Per Mr. Illinois State TrooperKristin
Oct 5, 2001 6:07 AM
I spoke to a trooper this morning and he informed me that riders should always move to the front of the line because it makes the rider visible. (Obviously, we still need to use common sense when safety is an issue...i.e. if traffic is already rolling.)

I explained both sides of the debate and he said decisively that it is not the cyclists responsibility to please drivers, win favor or even keep them from hating us. The cyclists responsiblity on the road is to stay safe. That should be the only factor in deciding how to ride. This really impacted me. I realized I get caught up in the arguement about being an ambassedor too often. I agree with ambassidorship to a certain extent. We should always make an effort to be considerate while obeying the law--which applies to much more than cycling--but we're not responsible for how drivers feel. When we allow the driving communities opinion of cyclist to factor into the debate, we run the risk of making their opinion more important than the law.
Good stuff. What about posting it fresh so everyone can see it?MB1
Oct 5, 2001 6:26 AM
BTW is the trooper cute?
Oh...he wasn't your type or I'd have gotten his number. (nm)Kristin
Oct 5, 2001 7:54 AM
Oct 5, 2001 6:37 AM
Nice to hear something from someone who knows what they are talking about.

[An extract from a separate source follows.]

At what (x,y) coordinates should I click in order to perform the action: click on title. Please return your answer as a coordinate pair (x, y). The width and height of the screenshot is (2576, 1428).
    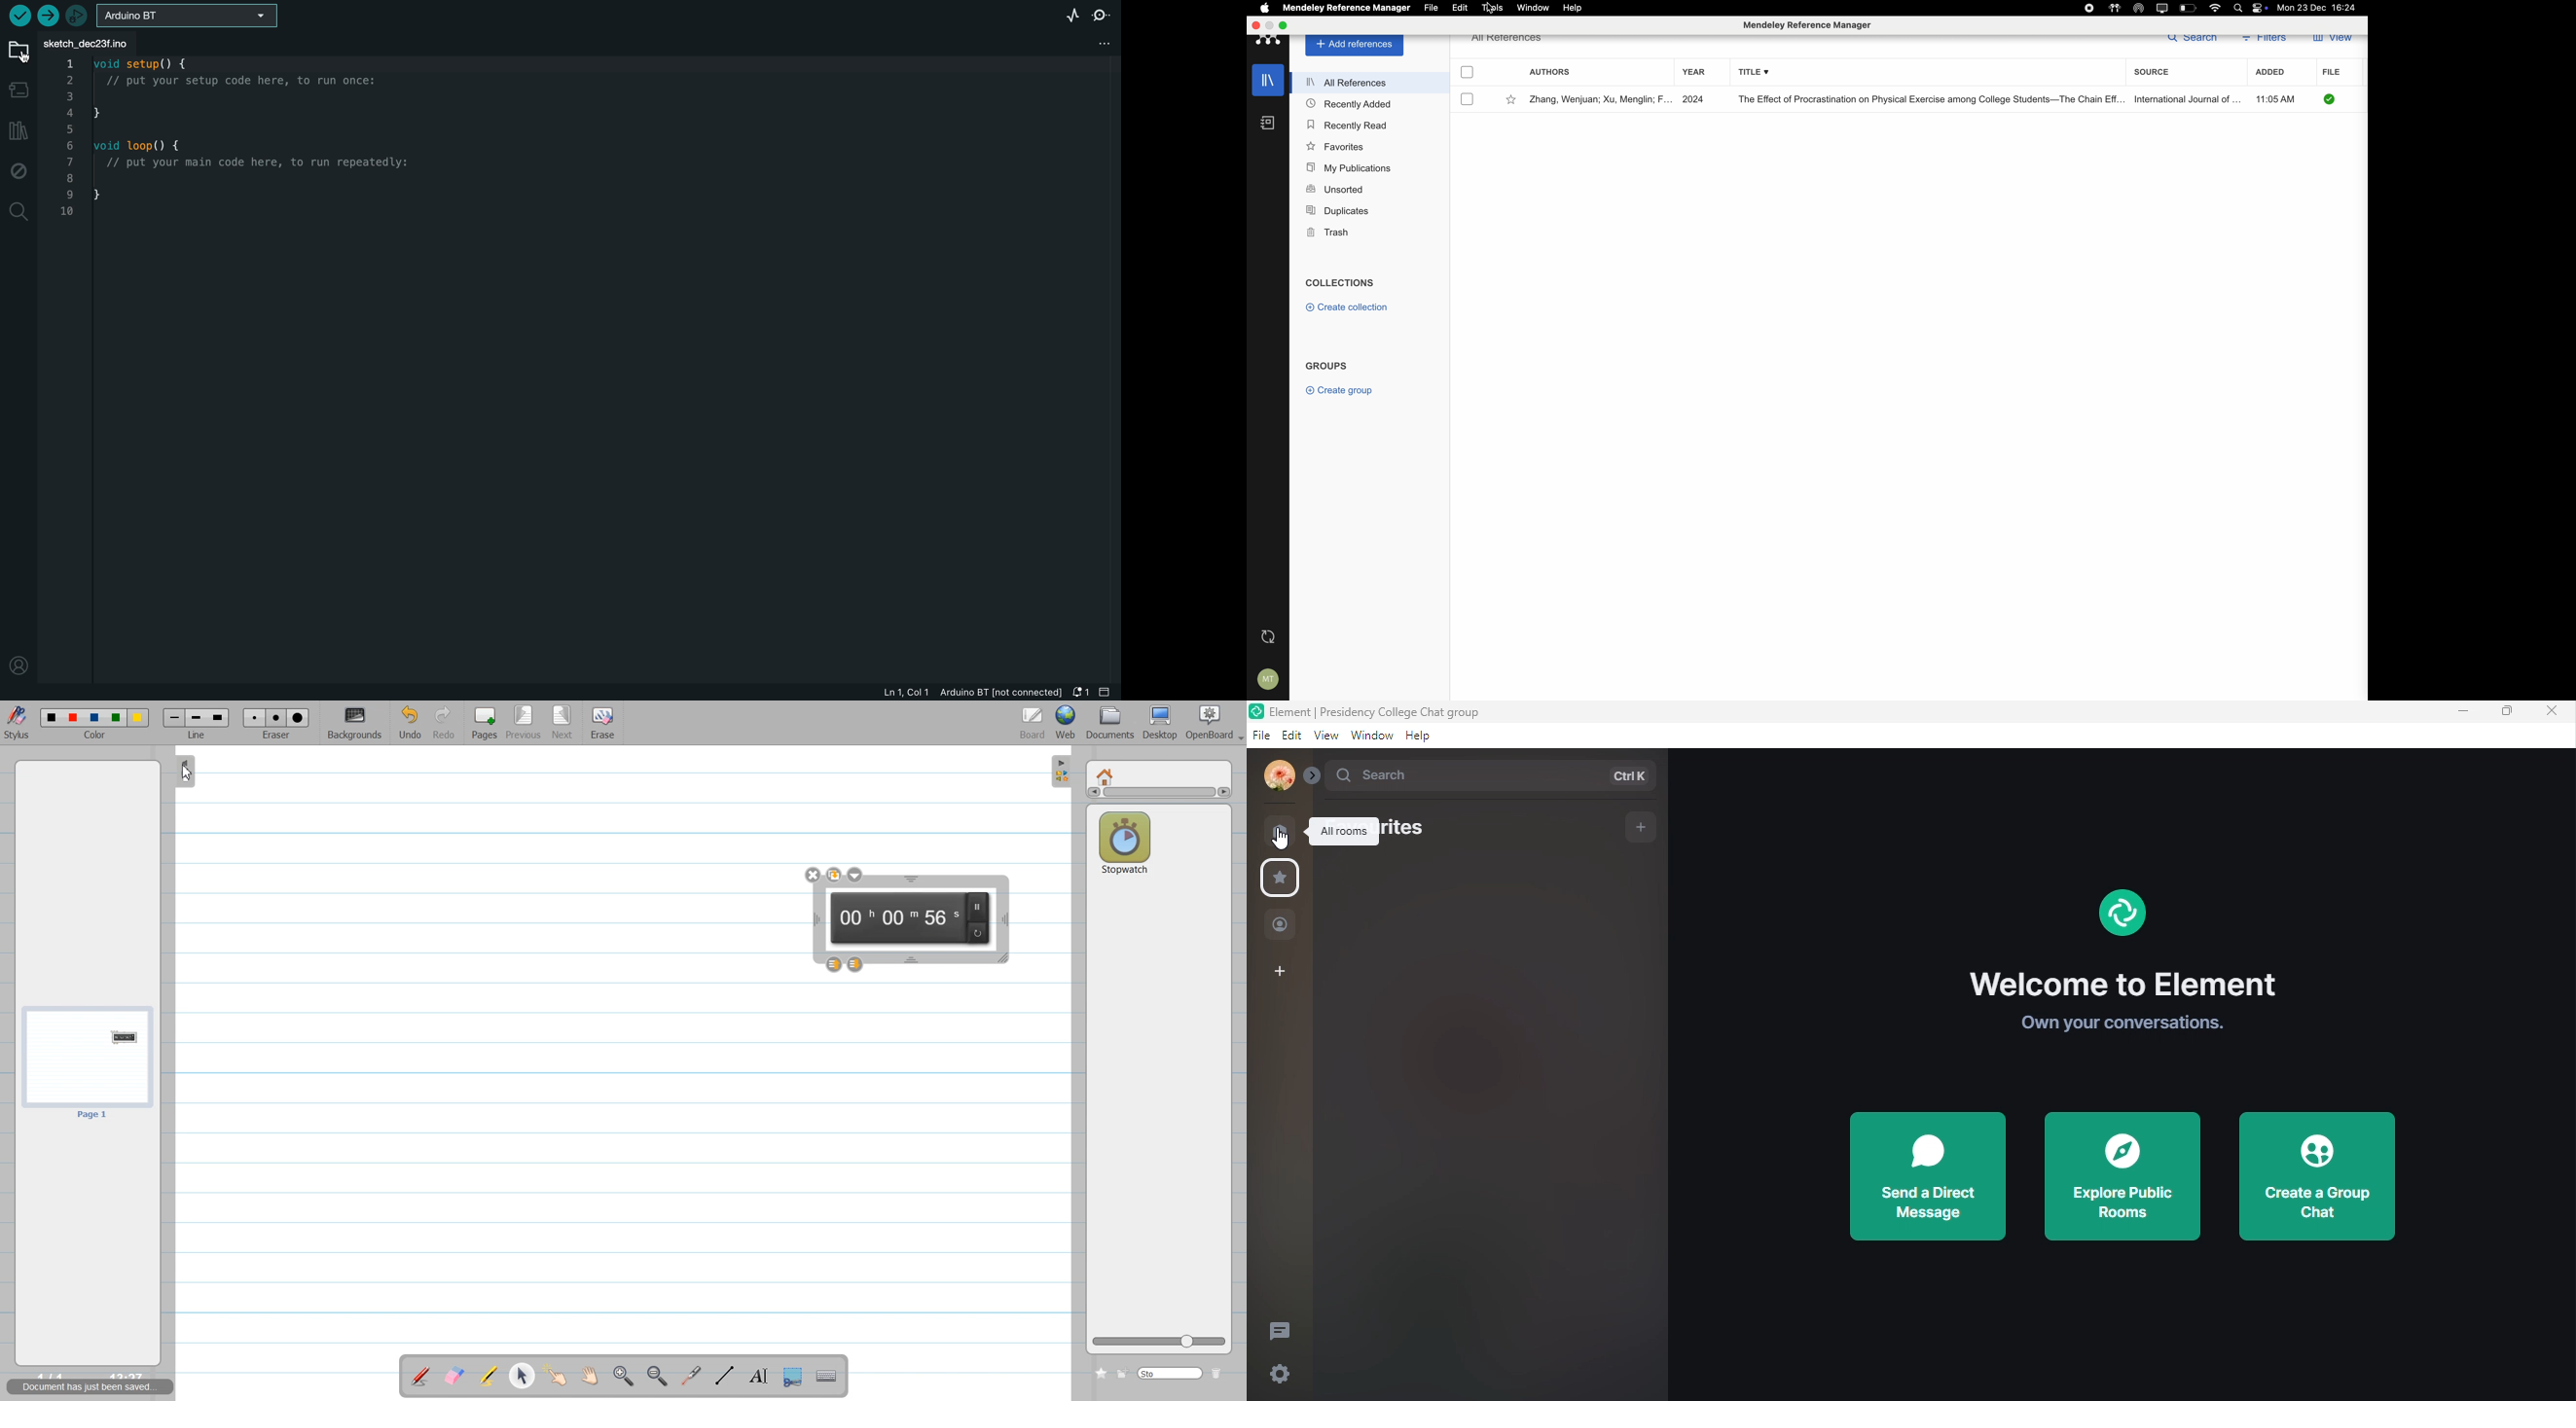
    Looking at the image, I should click on (1928, 99).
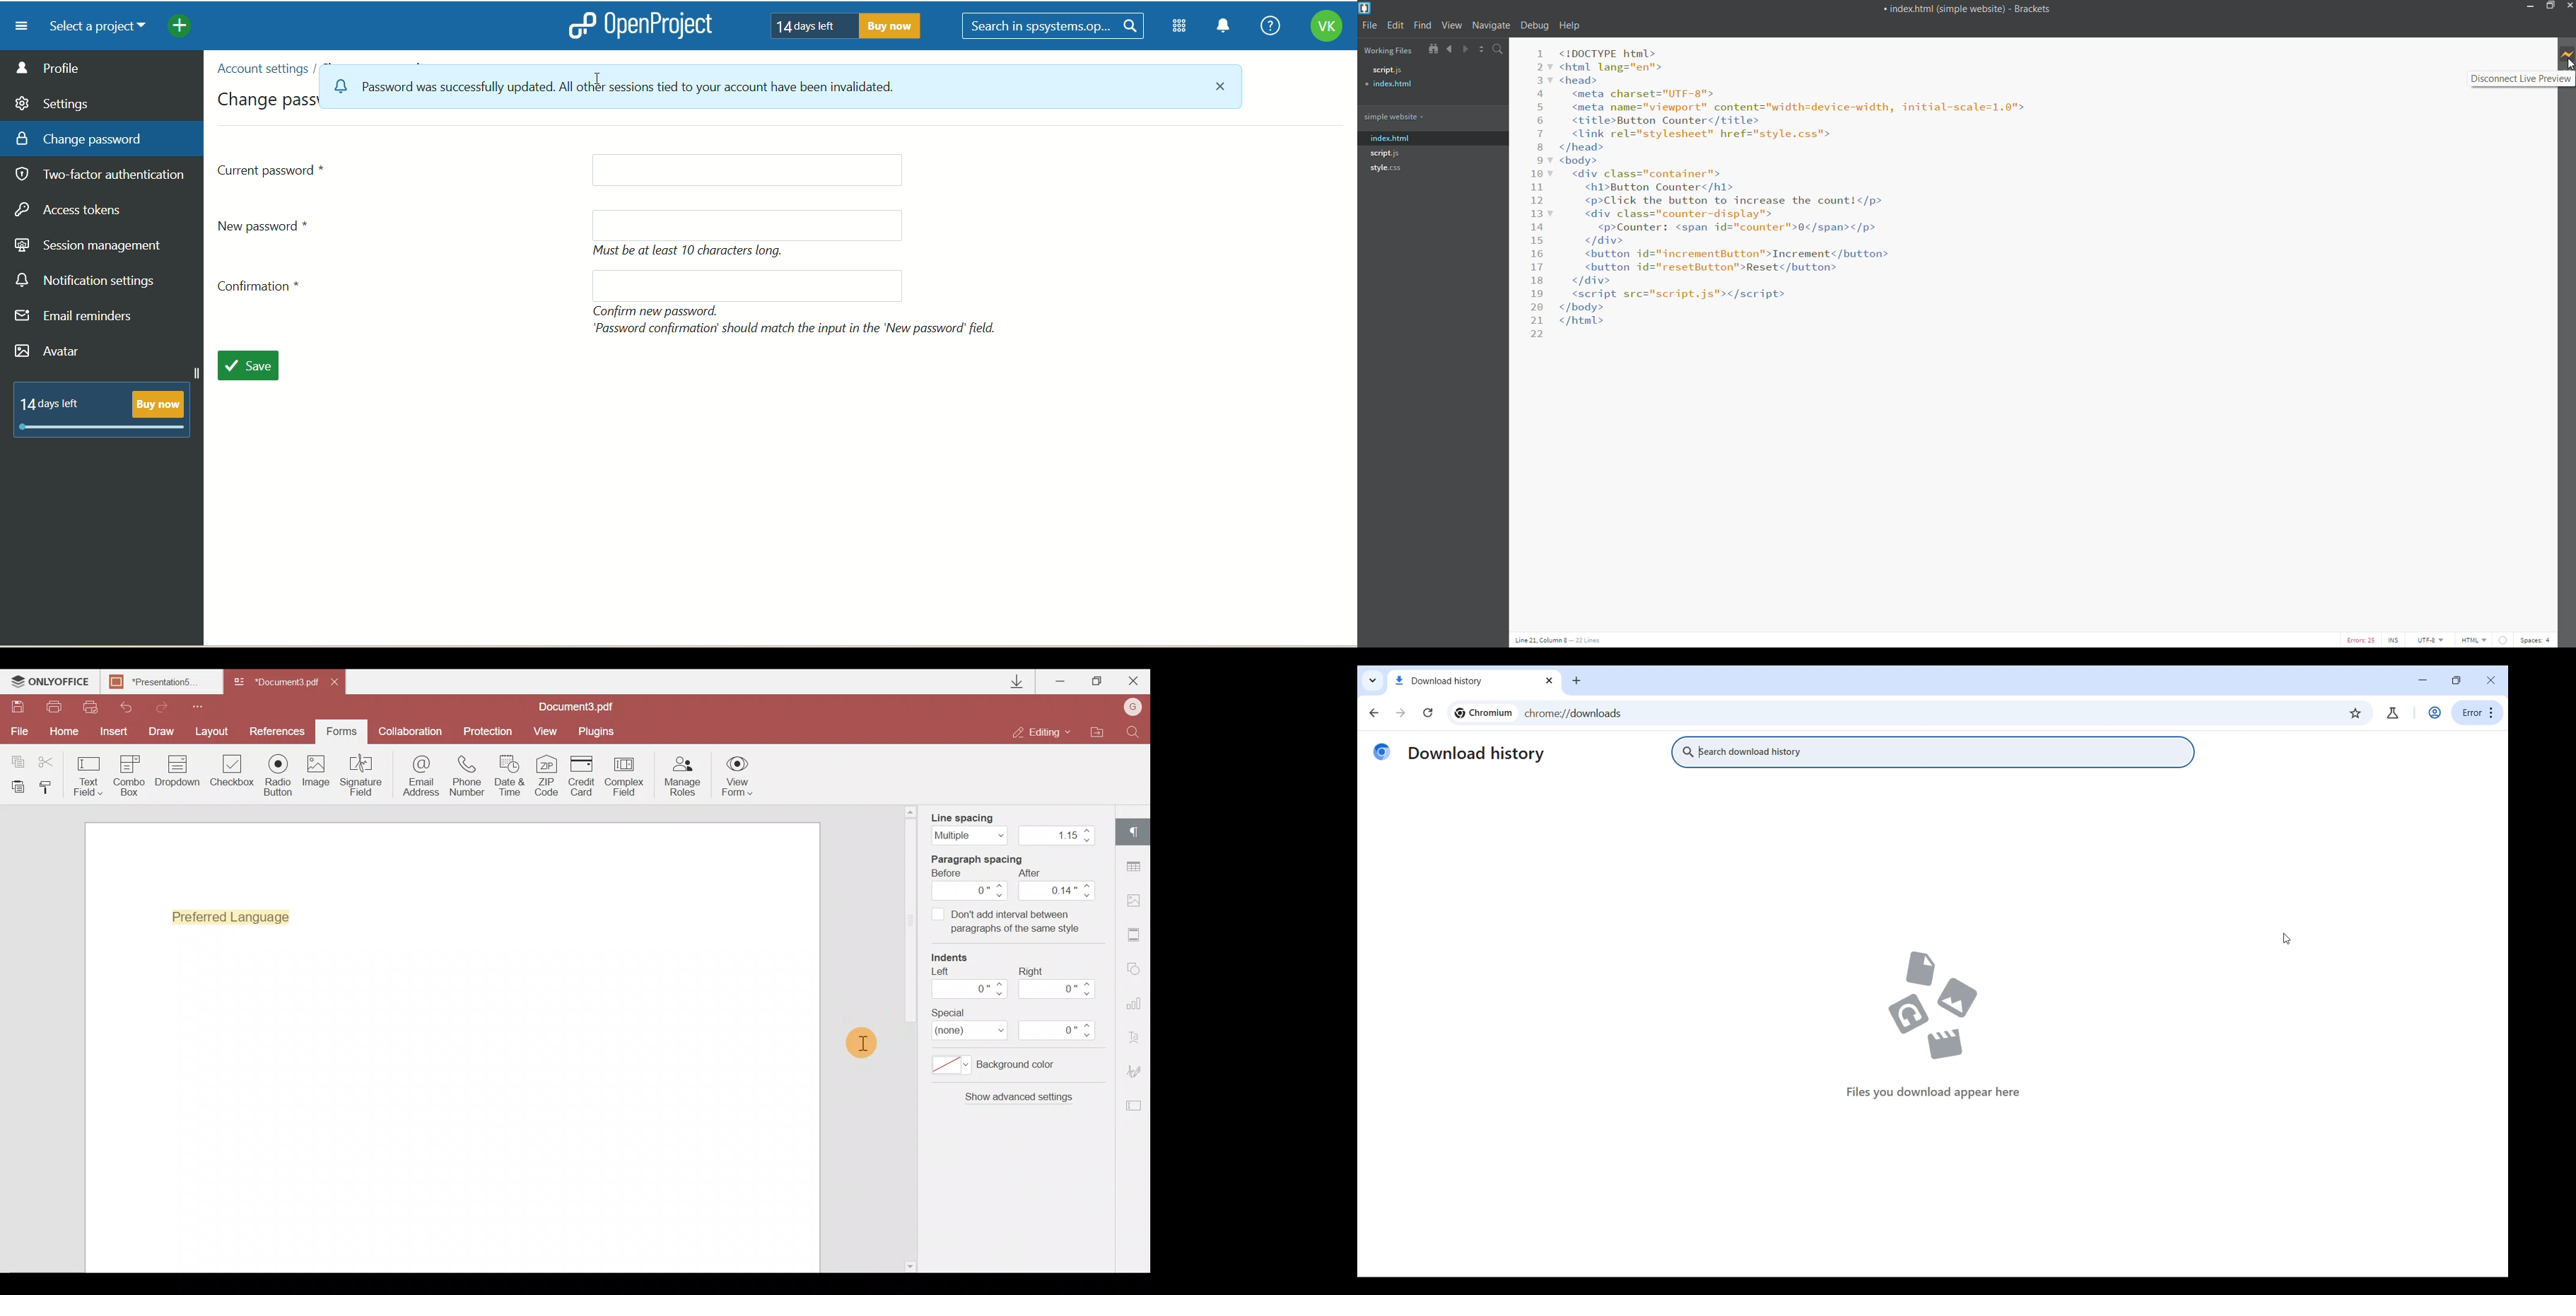 This screenshot has width=2576, height=1316. What do you see at coordinates (1018, 682) in the screenshot?
I see `Downloads` at bounding box center [1018, 682].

I agree, stay safe is number 1 priority, and being courteous is behind that, although frequently the two are related.

re: Stoplight protocol?DINOSAUR
Oct 5, 2001 9:36 AM
I can only say that I don't encounter any stoplights on my treks into the foothills. In days long gone when I lived in the city I would carefully pass all vehicles on the right and proceed to the front, taking precaution that a motorist would not cop a right turn and run me over. In Ca it's O.K. for two vehicles to occuppy the same lane. "Lane splitting" generally refers to motorcyles riding between vehicles when traffic is at a standstill. The rule of thumb is if you are going 15MPH faster than the flow of traffic then it is considered unsafe speed for conditions. There is no traffic law in Ca that pertains to lane splitting. If cited you would have to take your case to court and see how the judge interprets it.
Law or no law, I always try to do what is safe. If you screw up and get run over it does no good if you were dead right.